William B. Freedman, president of Freedman Farms, Inc. was sentenced to six months in prison, followed by six months of home confinement. Freedman Farms must also implement a comprehensive environmental compliance program and institute an annual training program.

 

“William Freedman and Freedman Farms will be held accountable for polluting waterways and wetlands in Columbus County and the Waccamaw River watershed,” stated Ignacia S. Moreno, assistant attorney general for the Environment and Natural Resources Division of the Department of Justice.   “Owners and operators of concentrated animal feeding operations (CAFO) must comply with the nation’s Clean Water Act for the protection of America’s streams, wetlands and rivers.”

 

“Concentrated Animal Feeding Operations, like Freedman Farms, are an Environmental Protection Agency (EPA) enforcement priority because manure, if not properly controlled, can contaminate both surface waters and ground waters that may be used as drinking water sources and harm fish and other aquatic species.

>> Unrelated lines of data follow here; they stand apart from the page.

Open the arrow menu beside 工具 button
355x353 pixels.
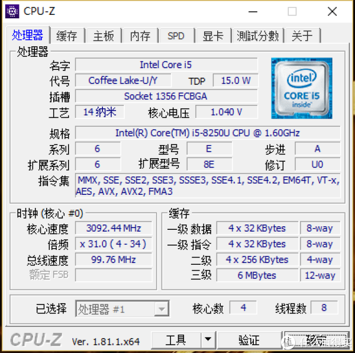coord(208,339)
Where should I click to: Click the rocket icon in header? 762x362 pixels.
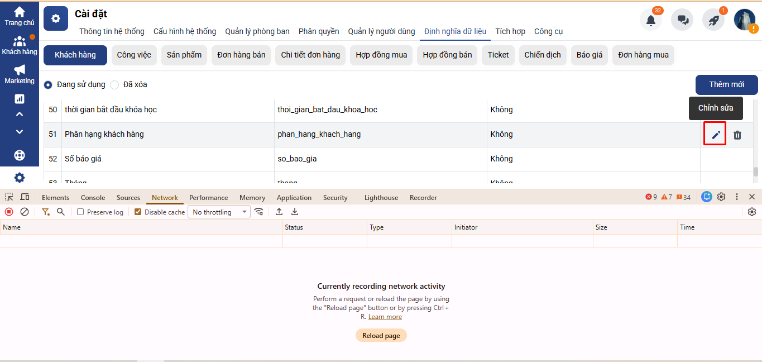tap(713, 20)
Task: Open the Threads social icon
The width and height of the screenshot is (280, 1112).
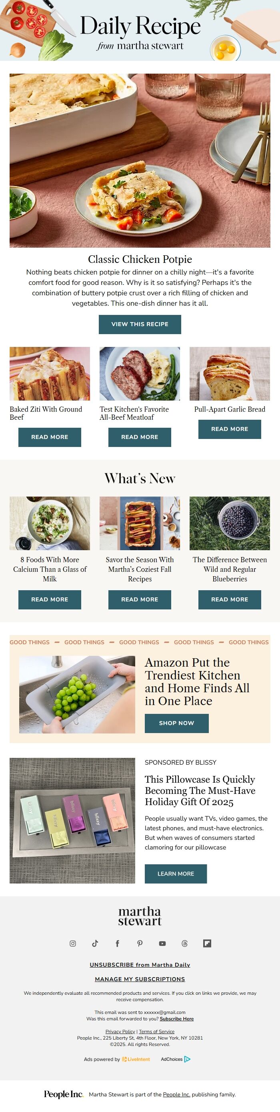Action: point(185,943)
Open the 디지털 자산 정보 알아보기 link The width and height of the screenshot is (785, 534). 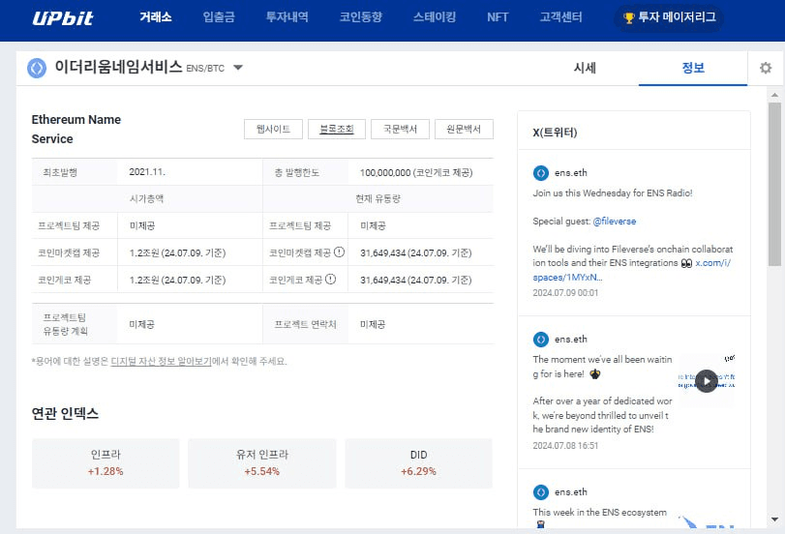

In this case, hog wastes flowed through sensitive wetlands, posing a risk to water and wildlife.  Today's sentences send a clear message to CAFO's and their owners that if you disregard the law, you will be prosecuted,” emphasized Maureen O'Mara, special agent-in-charge of EPA's criminal enforcement office in Atlanta. 

 

Evidence presented to the court documented that Freedman Farms discharged hog waste into a tributary to the Waccamaw River that flows through the White Marsh, a large wetlands complex in the southern tip of the state.  The hog waste was supposed to dump directly into two lagoons for treatment and disposal but, instead, was discharged directly into Browder’s Branch.  

 

The case was investigated by the EPA Criminal Investigation Division and the North Carolina State Bureau of Investigation, with assistance from the EPA Science and Ecosystem Support Division.   The case was prosecuted by Assistant U.S. Attorney J. Gaston B. Williams of the Eastern District of North Carolina and Mary Dee Carraway, trial attorney of the Environmental Crimes Section of the Justice Department’s Environment and Natural Resources Division.

 

The Clean Water Act is a federal law that makes it illegal to knowingly or negligently discharge a pollutant into a water of the United States.